◆ HOW TO COMPLETE THIS TASK
Print every one of the rows below verbatim, with no changes.

◆ SOURCE MATERIAL
******

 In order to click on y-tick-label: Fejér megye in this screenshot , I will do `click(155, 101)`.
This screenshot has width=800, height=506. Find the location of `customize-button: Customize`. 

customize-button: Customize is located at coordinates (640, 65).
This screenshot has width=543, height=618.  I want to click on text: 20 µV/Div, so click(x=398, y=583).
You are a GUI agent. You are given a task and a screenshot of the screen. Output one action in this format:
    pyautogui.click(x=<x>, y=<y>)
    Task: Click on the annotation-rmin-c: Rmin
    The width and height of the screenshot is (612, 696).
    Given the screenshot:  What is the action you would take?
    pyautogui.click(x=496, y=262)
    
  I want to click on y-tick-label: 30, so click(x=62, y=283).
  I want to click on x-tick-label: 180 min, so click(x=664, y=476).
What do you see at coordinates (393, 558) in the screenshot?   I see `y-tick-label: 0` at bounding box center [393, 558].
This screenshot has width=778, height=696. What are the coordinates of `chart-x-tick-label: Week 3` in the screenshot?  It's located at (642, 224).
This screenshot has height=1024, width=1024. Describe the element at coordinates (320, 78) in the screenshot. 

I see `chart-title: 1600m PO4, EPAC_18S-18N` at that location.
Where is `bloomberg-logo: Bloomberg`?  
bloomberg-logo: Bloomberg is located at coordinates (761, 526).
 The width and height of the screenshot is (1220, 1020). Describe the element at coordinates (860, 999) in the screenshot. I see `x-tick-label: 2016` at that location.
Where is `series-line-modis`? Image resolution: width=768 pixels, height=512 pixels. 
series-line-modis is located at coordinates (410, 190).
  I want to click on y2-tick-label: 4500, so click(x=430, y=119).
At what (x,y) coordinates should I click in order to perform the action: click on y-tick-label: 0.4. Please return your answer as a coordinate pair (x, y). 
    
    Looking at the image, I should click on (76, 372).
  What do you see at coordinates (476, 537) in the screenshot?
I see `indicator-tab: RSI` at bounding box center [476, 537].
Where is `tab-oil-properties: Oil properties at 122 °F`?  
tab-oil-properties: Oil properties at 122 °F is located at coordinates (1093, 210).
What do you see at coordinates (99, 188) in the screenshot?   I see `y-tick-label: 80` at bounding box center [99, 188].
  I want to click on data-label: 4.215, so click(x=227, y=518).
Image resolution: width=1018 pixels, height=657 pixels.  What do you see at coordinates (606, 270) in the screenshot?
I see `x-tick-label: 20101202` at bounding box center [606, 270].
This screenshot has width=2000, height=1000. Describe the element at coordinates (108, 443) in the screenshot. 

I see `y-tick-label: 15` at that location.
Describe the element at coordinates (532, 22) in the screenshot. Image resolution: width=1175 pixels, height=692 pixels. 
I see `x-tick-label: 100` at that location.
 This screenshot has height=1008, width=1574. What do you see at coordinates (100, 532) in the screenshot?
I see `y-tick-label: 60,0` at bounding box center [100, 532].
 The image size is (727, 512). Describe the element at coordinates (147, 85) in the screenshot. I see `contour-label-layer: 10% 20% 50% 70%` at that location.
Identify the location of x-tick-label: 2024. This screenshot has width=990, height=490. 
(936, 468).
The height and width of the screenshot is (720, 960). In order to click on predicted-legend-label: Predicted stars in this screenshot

******

◆ RESPONSE BOX
 In order to click on y-tick-label: Fejér megye in this screenshot , I will do `click(155, 101)`.
This screenshot has width=800, height=506. Find the location of `customize-button: Customize`. 

customize-button: Customize is located at coordinates (640, 65).
This screenshot has width=543, height=618.  I want to click on text: 20 µV/Div, so click(x=398, y=583).
You are a GUI agent. You are given a task and a screenshot of the screen. Output one action in this format:
    pyautogui.click(x=<x>, y=<y>)
    Task: Click on the annotation-rmin-c: Rmin
    The width and height of the screenshot is (612, 696).
    Given the screenshot:  What is the action you would take?
    pyautogui.click(x=496, y=262)
    
  I want to click on y-tick-label: 30, so click(x=62, y=283).
  I want to click on x-tick-label: 180 min, so click(x=664, y=476).
What do you see at coordinates (393, 558) in the screenshot?   I see `y-tick-label: 0` at bounding box center [393, 558].
This screenshot has width=778, height=696. What are the coordinates of `chart-x-tick-label: Week 3` in the screenshot?  It's located at (642, 224).
This screenshot has height=1024, width=1024. Describe the element at coordinates (320, 78) in the screenshot. 

I see `chart-title: 1600m PO4, EPAC_18S-18N` at that location.
Where is `bloomberg-logo: Bloomberg`?  
bloomberg-logo: Bloomberg is located at coordinates (761, 526).
 The width and height of the screenshot is (1220, 1020). Describe the element at coordinates (860, 999) in the screenshot. I see `x-tick-label: 2016` at that location.
Where is `series-line-modis`? Image resolution: width=768 pixels, height=512 pixels. 
series-line-modis is located at coordinates (410, 190).
  I want to click on y2-tick-label: 4500, so click(x=430, y=119).
At what (x,y) coordinates should I click in order to perform the action: click on y-tick-label: 0.4. Please return your answer as a coordinate pair (x, y). 
    
    Looking at the image, I should click on (76, 372).
  What do you see at coordinates (476, 537) in the screenshot?
I see `indicator-tab: RSI` at bounding box center [476, 537].
Where is `tab-oil-properties: Oil properties at 122 °F`?  
tab-oil-properties: Oil properties at 122 °F is located at coordinates (1093, 210).
What do you see at coordinates (99, 188) in the screenshot?   I see `y-tick-label: 80` at bounding box center [99, 188].
  I want to click on data-label: 4.215, so click(x=227, y=518).
Image resolution: width=1018 pixels, height=657 pixels.  What do you see at coordinates (606, 270) in the screenshot?
I see `x-tick-label: 20101202` at bounding box center [606, 270].
This screenshot has width=2000, height=1000. Describe the element at coordinates (108, 443) in the screenshot. 

I see `y-tick-label: 15` at that location.
Describe the element at coordinates (532, 22) in the screenshot. Image resolution: width=1175 pixels, height=692 pixels. 
I see `x-tick-label: 100` at that location.
 This screenshot has height=1008, width=1574. What do you see at coordinates (100, 532) in the screenshot?
I see `y-tick-label: 60,0` at bounding box center [100, 532].
 The image size is (727, 512). Describe the element at coordinates (147, 85) in the screenshot. I see `contour-label-layer: 10% 20% 50% 70%` at that location.
Identify the location of x-tick-label: 2024. This screenshot has width=990, height=490. 
(936, 468).
The height and width of the screenshot is (720, 960). In order to click on predicted-legend-label: Predicted stars in this screenshot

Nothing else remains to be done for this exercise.